The task:
Reproduce, exactly, the lines of the material below from the line containing "Given: Expand the folded script block" through the line containing "The height and", with both end lines included and nothing else.

#### Exercise inputs

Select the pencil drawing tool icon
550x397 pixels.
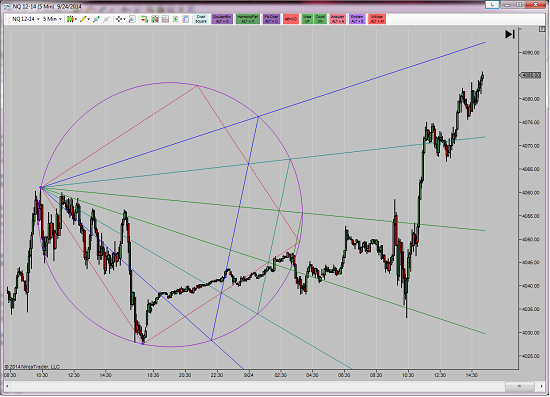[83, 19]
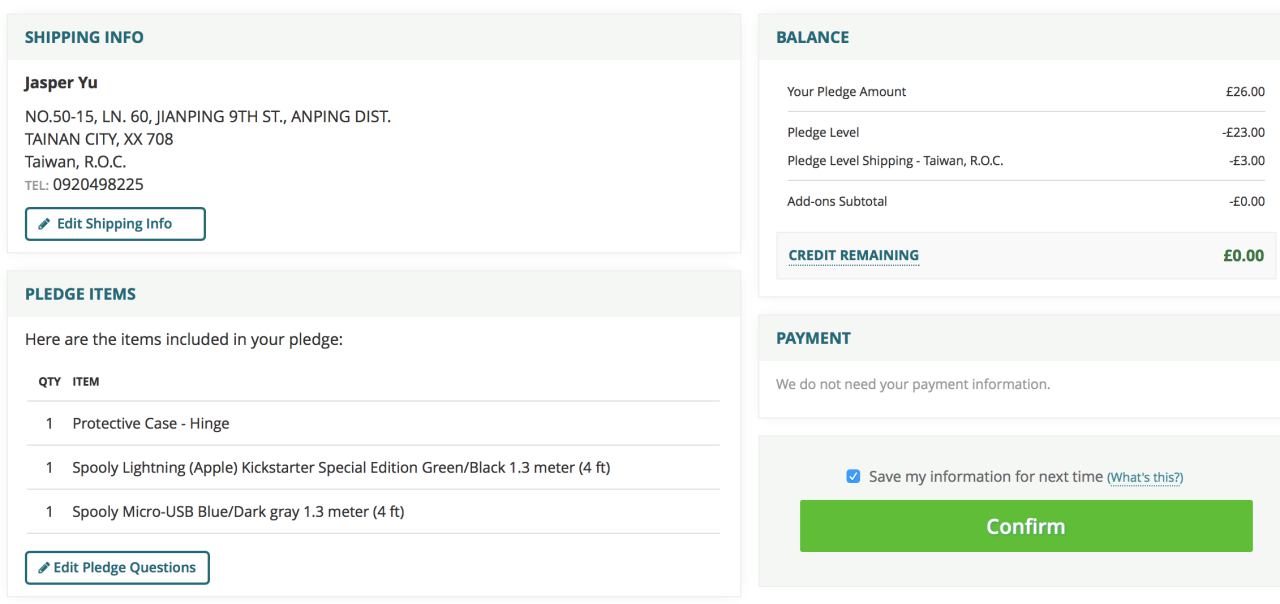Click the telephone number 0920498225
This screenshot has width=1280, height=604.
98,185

########
#### Exercise inputs

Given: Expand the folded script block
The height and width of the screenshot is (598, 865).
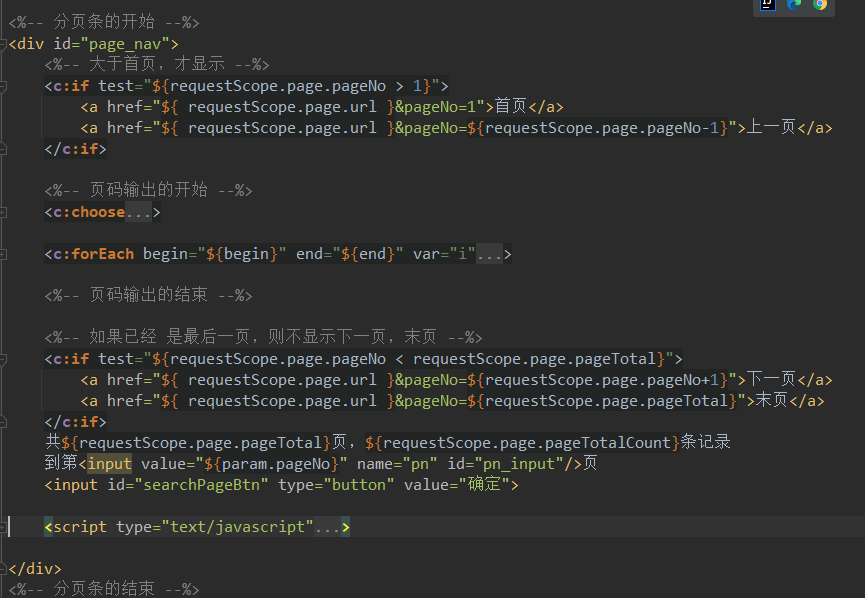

########
#### Exercise inputs

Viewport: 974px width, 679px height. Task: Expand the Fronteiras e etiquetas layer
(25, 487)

########

Finished exercise:
Given: Expand the folded script block
The height and width of the screenshot is (598, 865).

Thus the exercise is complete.